En troisième lieu, ce qui parait changer tient à la composition de ces flux migratoires et non à leur volume.

Ils se sont déplacés géographiquement et qualitativement pour une partie. Les immigrations anciennes et celles de la deuxième génération sont en voie d’intégration. L’importance des migrations clandestines montre la persistance de la demande de main d’œuvre banale à des conditions d’exploitation illégales mais avantageuses pour les employeurs. Le fait nouveau est le caractère clandestin.

Si l’on se réfère aux pays de l’OCDE on constate que l’appel à la main d’œuvre étrangère est une constante et que chaque pays a son bassin de main d’œuvre composé de trois groupes principaux. Le premier représenté par les migrations internes à l’OCDE ; le second est celui de migrations dites traditionnelles liées à la colonisation, le troisième comprend deux groupes distincts celui des pays de l’ex bloc socialiste et le second, celui des pays asiatiques.

Les politiques migratoires adoptées par tous les pays de l’OCDE depuis 1974 expriment les transformations structurelles de ces économies, la dérégulation et le libre échange des capitaux et des biens, la flexibilité et la dérégulation du marché du travail mais une régulation des flux de migrations transnationales. Ce dernier volet est centré principalement sur trois grands types d’actions.

Le contrôle des flux, y compris celui des demandeurs d’asile ; l’intégration et enfin, la coopération bilatérale et régionale pour le contrôle des flux.

Ces mesures ont un double aspect, elles sont à la fois conjoncturelles et structurelles. En effet, si elles sont imposées par la situation des marchés nationaux de l’emploi dans chacun des pays de l’OCDE, elles prennent en compte des tendances lourdes liées aux besoins d’économies de libre échange, hyper capitalistiques contrôlant à l’échelle mondiale les facteurs de production.

Dans ces conditions, à la main d’œuvre étrangère occupant des postes de travail faiblement qualifiés, s’ajoute l’immigration de personnes hautement qualifiées,titulaires de diplômes dont l’entrée est encouragée par des dispositions législatives prises dans ce sens et sans exception dans tous les pays développés. L’offre de travail peu qualifiée existant toujours, les nouveaux demandeurs d’emplois sont réduits au « statut » de clandestins.

L’équilibre entre les offres et la demande devenant un marché juteux pour les passeurs et créant un véritable commerce de personnes humaines.

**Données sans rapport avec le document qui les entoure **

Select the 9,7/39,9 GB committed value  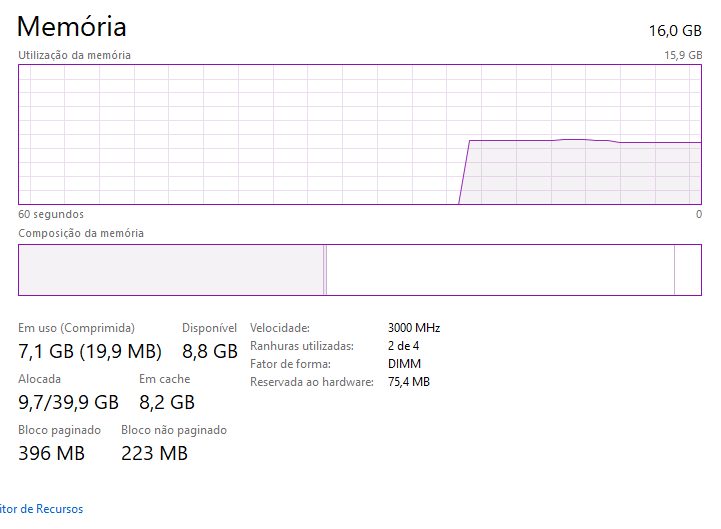tap(69, 402)
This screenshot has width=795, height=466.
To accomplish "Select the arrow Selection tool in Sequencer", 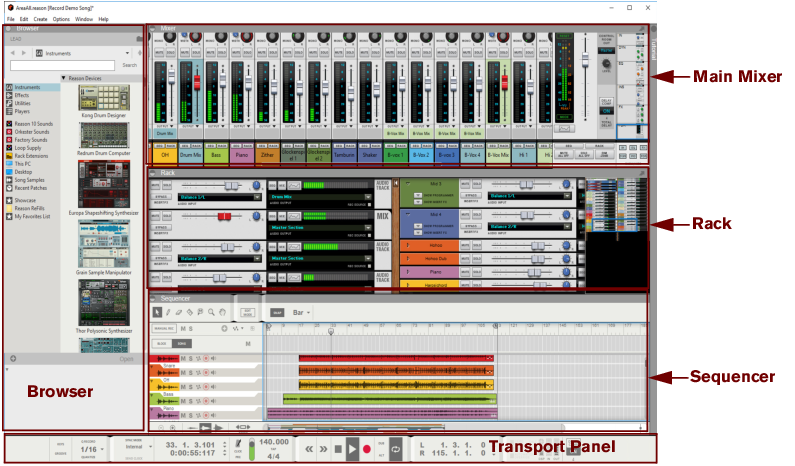I will (x=157, y=313).
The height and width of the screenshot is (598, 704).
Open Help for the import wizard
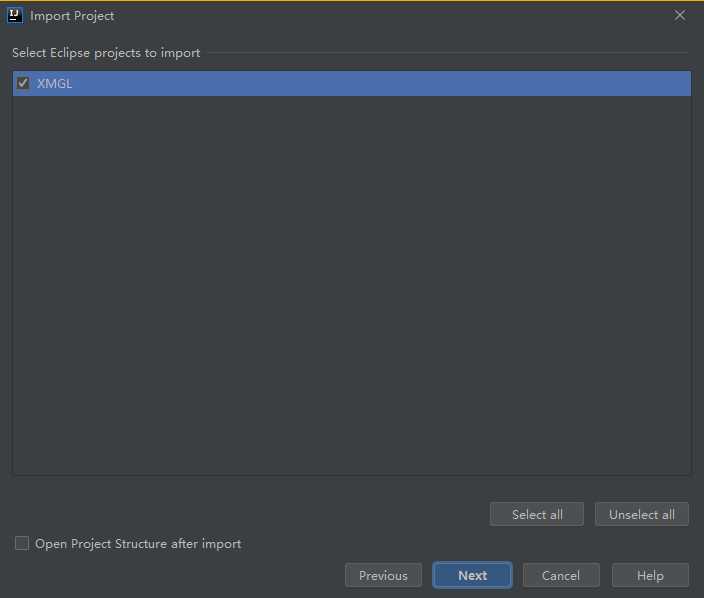[x=650, y=575]
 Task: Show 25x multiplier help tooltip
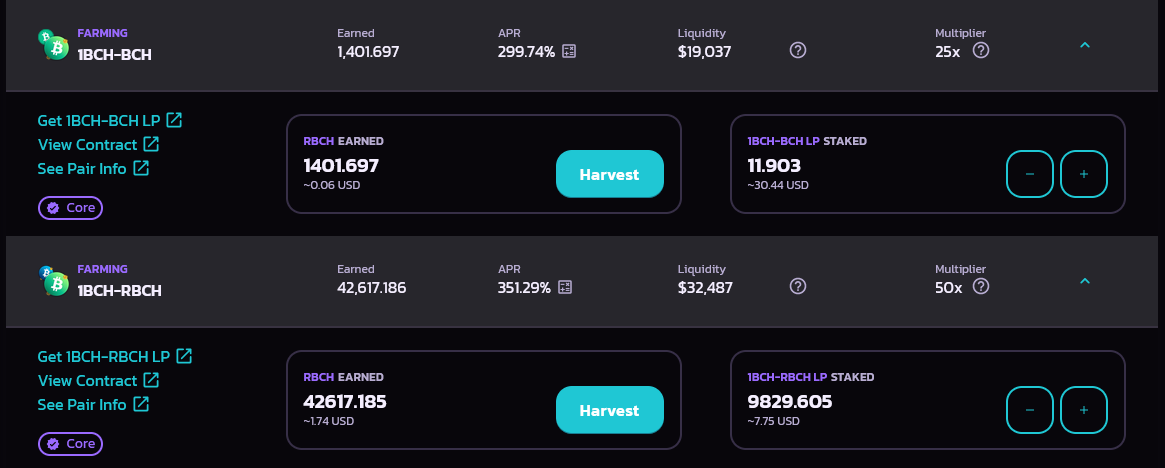[981, 51]
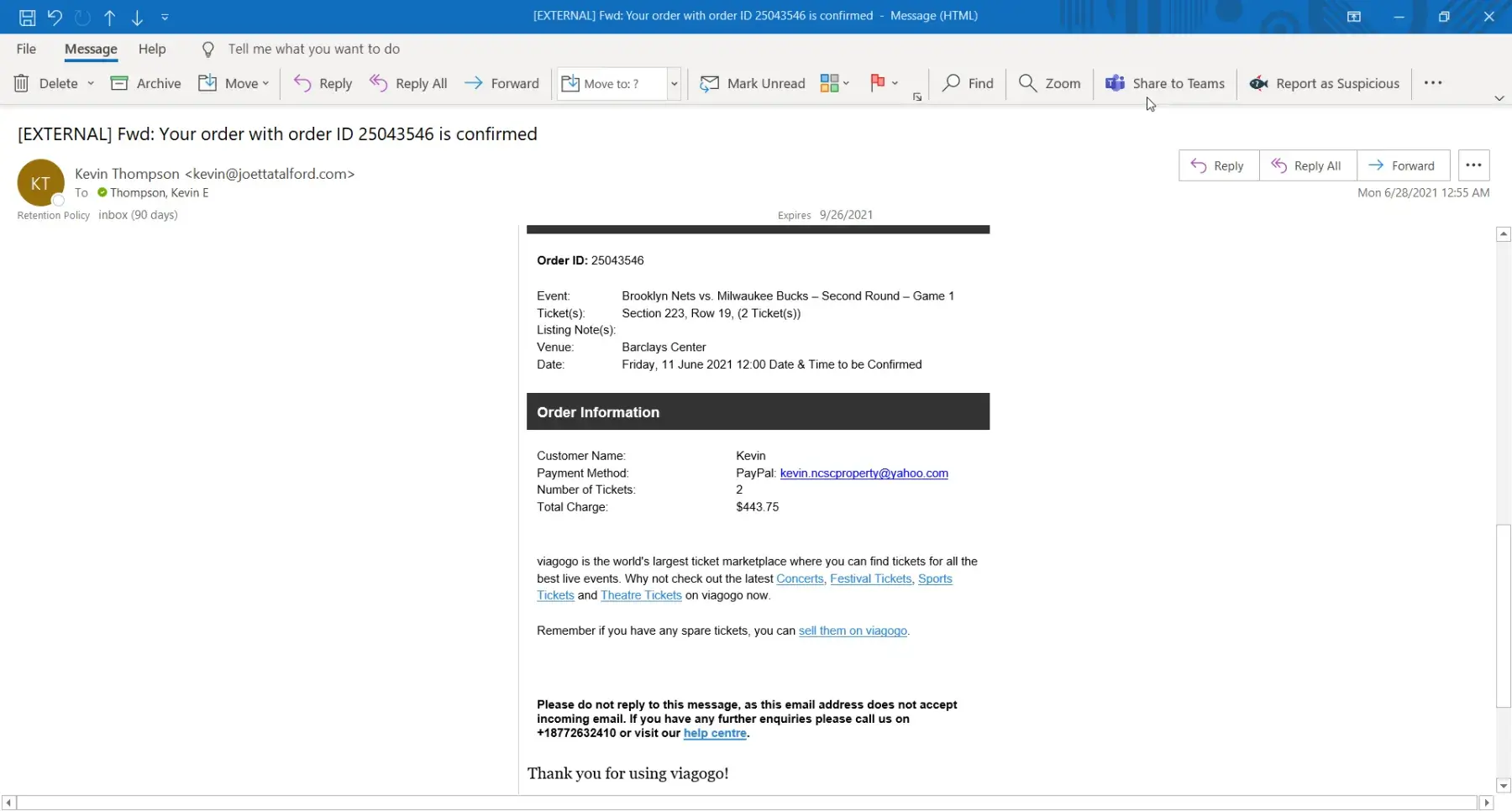Archive this email using the ribbon icon

pyautogui.click(x=119, y=83)
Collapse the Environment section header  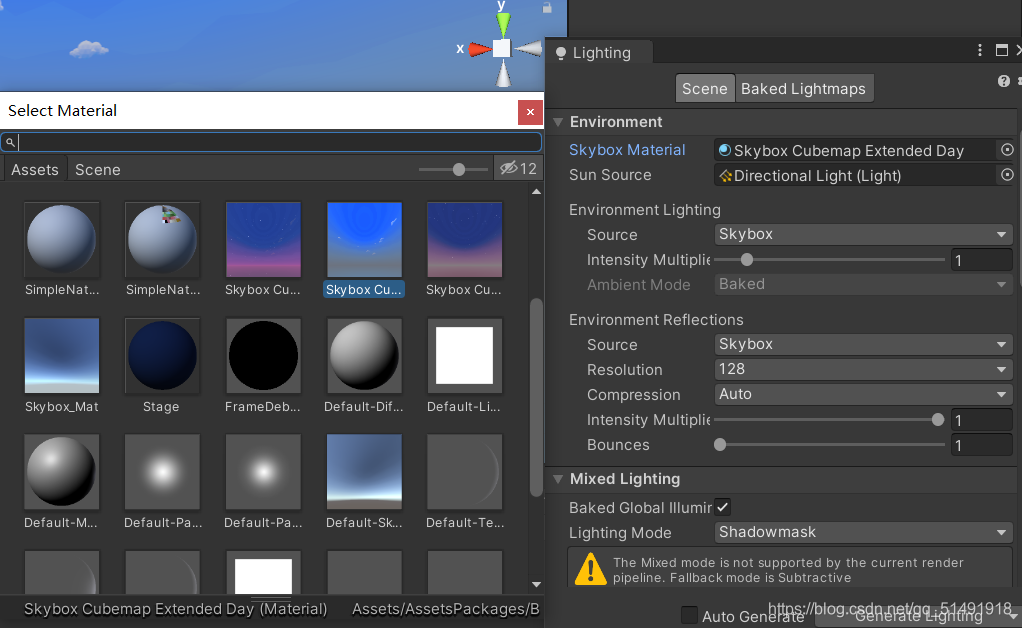click(x=559, y=121)
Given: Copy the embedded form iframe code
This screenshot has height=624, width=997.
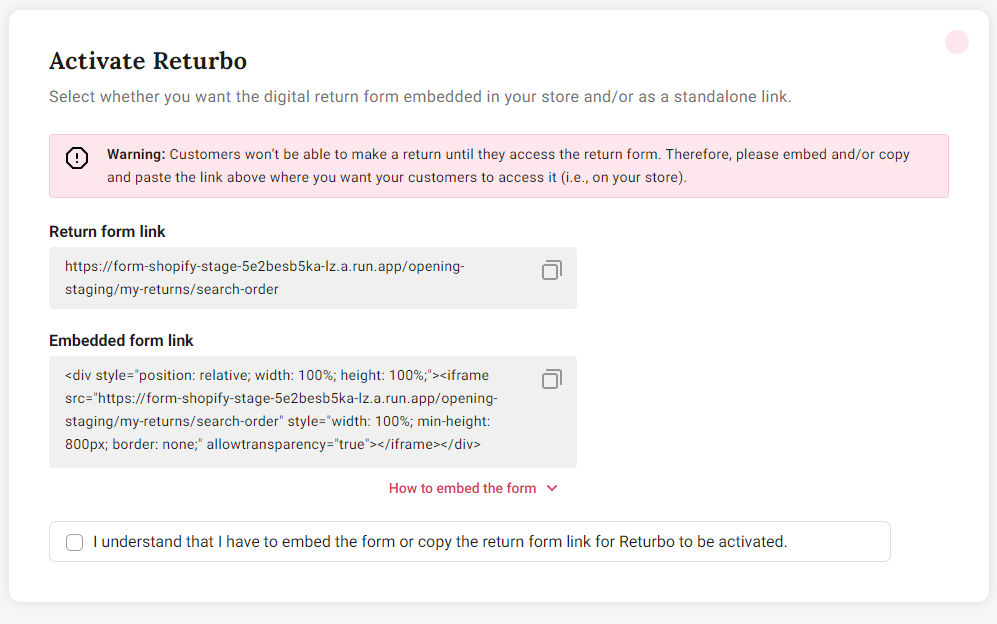Looking at the screenshot, I should click(x=551, y=379).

L’immigration clandestine pose un double problème celui de ses causes, celui de ses conséquences. Si les causes de départ du pays d’origine sont connues et sont exclusivement mises en avant, celles qui tiennent au pays d’accueil le sont rarement. Juridiquement ces mouvements sont clandestins et comme tels doivent être contrôlés et combattus. Il demeure que l’offre qui les fait naître est économique est bien réelle et qu’elle trouve dans le caractère clandestin une source d’exploitation que ne lui permet plus l’immigration régulière ou intégrée. Les mouvements de solidarité qui se sont manifestés avec les sans papiers dans divers pays d’Europe ont mis en évidence cette ambiguïté de la « clandestinité » juridique.

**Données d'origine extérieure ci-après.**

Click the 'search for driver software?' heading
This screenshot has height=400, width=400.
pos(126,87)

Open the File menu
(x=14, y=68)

Les économies développées procèdent régulièrement à des régularisations de main d’œuvre clandestine ; au cours de ces vingt dernières années l’Italie, la France, l’Espagne, le Portugal et les Etats Unis, selon l’OCDE, ont procédé à la régularisation du statut de 3.572.900 personnes, dont 2.684.900 seulement pour les USA. Les conditions minimales de régularisation sont liées à une durée minimale de travail sur le territoire, justifiant, a posteriori, l’utilisation clandestine de la main d’œuvre, en dehors des règles du marché.

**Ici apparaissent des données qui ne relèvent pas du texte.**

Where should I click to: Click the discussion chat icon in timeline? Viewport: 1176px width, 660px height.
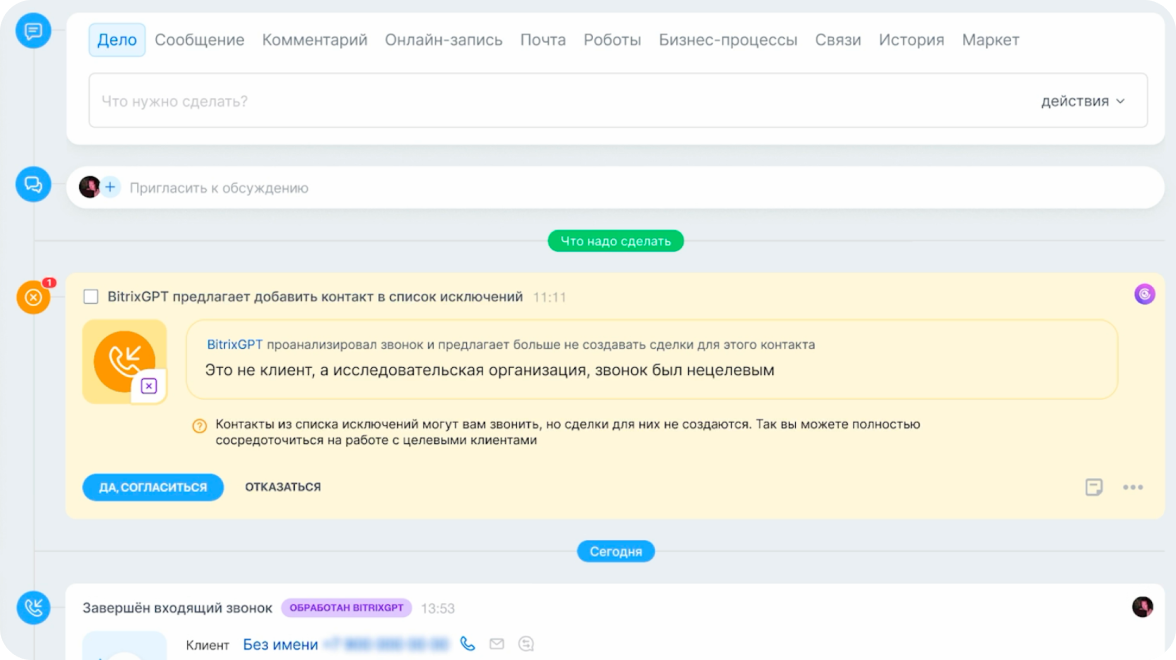(x=33, y=185)
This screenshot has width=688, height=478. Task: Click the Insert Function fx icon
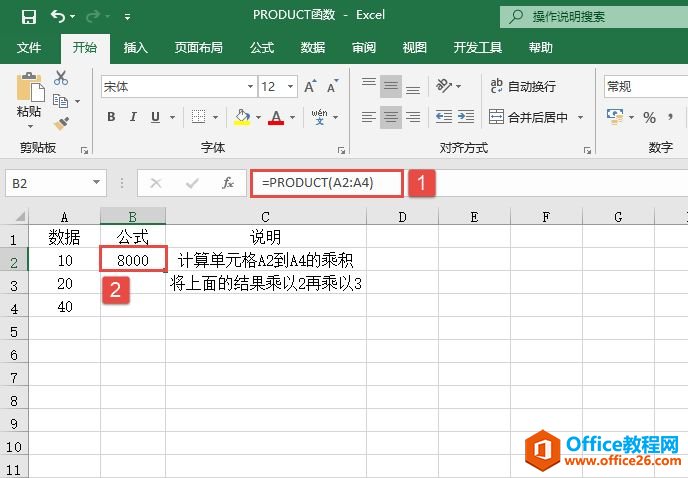coord(228,183)
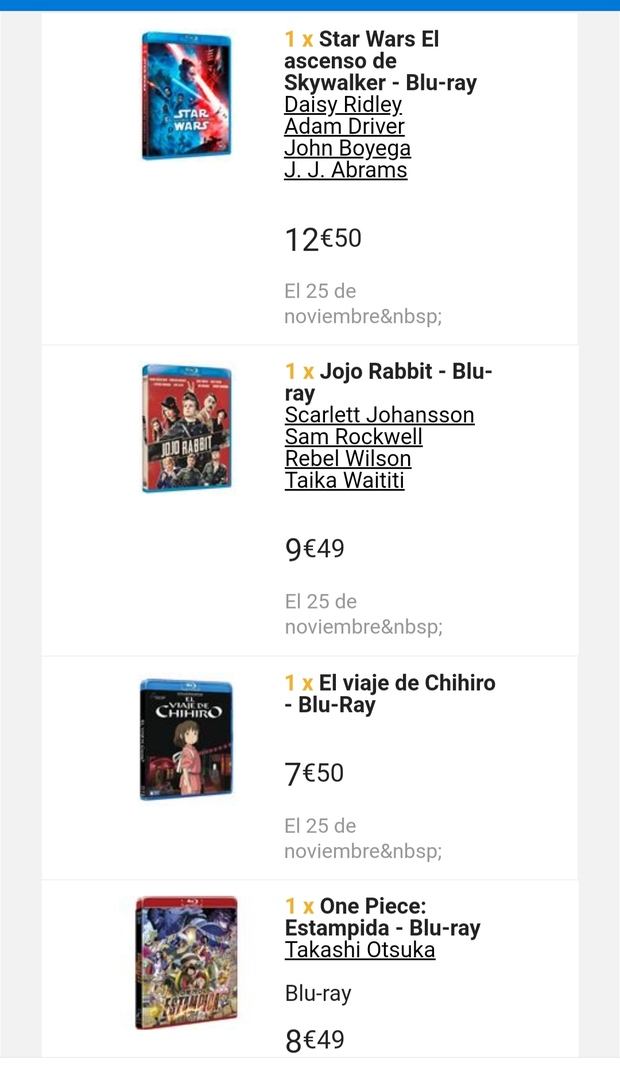Open Star Wars El ascenso de Skywalker title
620x1080 pixels.
[x=380, y=61]
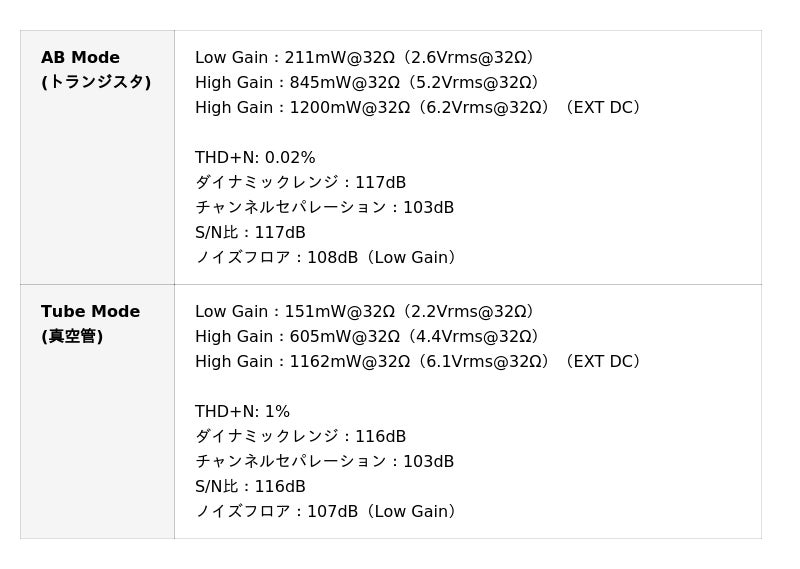
Task: Select the High Gain 845mW@32Ω line
Action: pyautogui.click(x=367, y=83)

Les contrôles des flux ont certes, heureusement, ralenti ce type d’immigration, mais sa persistance appelle les mêmes remarques que celles qui étaient faites quant à la situation sociale et économique et aux conditions de vie de l’émigration régulière avant l’adoption des politiques d’intégration.

La main d’œuvre émigrée est globalement en marge de ces sociétés, mais elle connaît à présent une fracture qui crée un volant de réserve pesant sur l’emploi et les salaires des immigrés réguliers.